All of which might be considered a price worth paying if pay increases actually worked. But all the empirical evidence is clear that they just don’t. And this is the second part of the ‘double-trouble’. Data collected by both Couraud Consulting and by law firms themselves, suggests that the kind of salary increases we’re talking about (ie unilateral hikes as opposed to year-on-year incremental increases) don’t improve either fee-earner retention or, in anything but a fleeting way, overall morale. They are the equivalent of a sugar rush: an initially sensational high swiftly followed by the stark realisation that nothing fundamental has actually changed. If anything, things can feel a little worse. And next time you want a high, you need more sugar, just to get you to the level you first started at……
Firms make the mistake of attempting to deal with the manifestation of the problem rather than the causes. The ‘throw money at it’ mentality is crying out to be updated by a calmer, more sophisticated response: investigate and decide. Firms need to understand what the real causes of departures and/or discontent are. Each firm has its own dynamic, its own set of issues and problems. Where clients approach us, we work with them to develop bespoke human capital audits which access these hard to reach issues, drilling down beyond classic ‘surveys’ and publicity-driven exercises. These human capital audits offer an in-depth and objective strategic analysis of the firm’s only real asset: its people. In management consultant jargon, it is this type of third party-led exercise which enables us to co-develop with our clients ‘fences’ to put at the top of the cliff whilst other firms are still sending ‘ambulances’ to the bottom of that same cliff, at great expense. The nature of those ‘fences’, proactive strategic HR measures, depends entirely on the nature and extent of the issues identified. However, having conducted a whole host of such human capital audits across the profession, there are very clear general trends in the market we see over and again.
Interestingly, and this surprises many of our clients, ‘lifestyle’ or ‘work-life balance’ is not usually one of these trends. Leaving aside the misnomer of the ‘work-life balance’ (because work is at least a part of life – treating the two as separate is bound to end in tears), this is important. It exposes another genuine misapprehension in the market – that the reason that so many lawyers are unhappy is all about hours. Now no lawyer of course wants to work every weekend for 6 months non-stop. But this issue has been thrown way out of proportion by sensational, facile press headlines egged on by partners seeking excuses for their firms’ abominable retention rates. The kind of person most law firms are attracting into their ranks is the kind of person who associates hard work with success. People are, by and large, ready for the cut and thrust and plain, old-fashioned elbow grease that makes law firms tick. Further, lawyers know that they are not alone: even the briefest of glances at the hours worked by comparable professionals – doctors, management consultants, accountants, civil servants and the like – shows that. We all work hard these days and we accept it. So ‘lifestyle’ is important, but it’s nowhere near as important as some would have us believe.

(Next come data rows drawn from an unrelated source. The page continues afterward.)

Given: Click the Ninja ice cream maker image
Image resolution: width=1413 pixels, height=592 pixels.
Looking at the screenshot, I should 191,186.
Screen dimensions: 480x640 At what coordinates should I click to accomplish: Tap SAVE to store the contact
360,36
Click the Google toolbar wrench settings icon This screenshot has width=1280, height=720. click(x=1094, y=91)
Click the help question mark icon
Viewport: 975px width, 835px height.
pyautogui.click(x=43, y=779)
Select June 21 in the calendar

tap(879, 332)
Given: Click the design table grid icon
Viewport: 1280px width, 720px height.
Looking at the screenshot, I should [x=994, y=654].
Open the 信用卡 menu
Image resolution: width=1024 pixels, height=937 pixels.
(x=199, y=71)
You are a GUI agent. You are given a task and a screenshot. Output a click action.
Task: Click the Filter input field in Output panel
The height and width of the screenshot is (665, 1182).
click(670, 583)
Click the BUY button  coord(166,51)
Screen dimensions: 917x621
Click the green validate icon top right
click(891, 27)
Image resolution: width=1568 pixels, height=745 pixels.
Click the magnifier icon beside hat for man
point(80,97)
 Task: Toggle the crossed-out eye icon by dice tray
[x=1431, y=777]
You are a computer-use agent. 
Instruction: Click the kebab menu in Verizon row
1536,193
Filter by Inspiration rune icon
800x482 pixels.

Instead, our work with firms of very different sizes and levels of profitability demonstrates that all too often the absence of development and effective management are the true causes of the challenges that law firms face. Increasingly, individuals define themselves by reference to factors other than material wealth alone. Personal growth and development have become equally, if not more, important factors. Over and above purely financial reward there is the ‘psychological contract’. Too often in the law, that is being breached. All of us in the profession see the results of this every day – lawyers jumping from one top ten firm to another in the quest for ‘something different’, lawyers leaving the City to go to smaller firms or in house and lawyers leaving the law altogether to join an entirely different profession; for less money. The common driver for the decisions of these individuals is not, by definition, salary but instead the search for somewhere to acquire broader knowledge, responsibility and experience. So continuing to throw money at the problem in the way of ever higher salaries is both expensive and very risky, particularly in an environment where the increase cannot so easily be passed on to the consumer.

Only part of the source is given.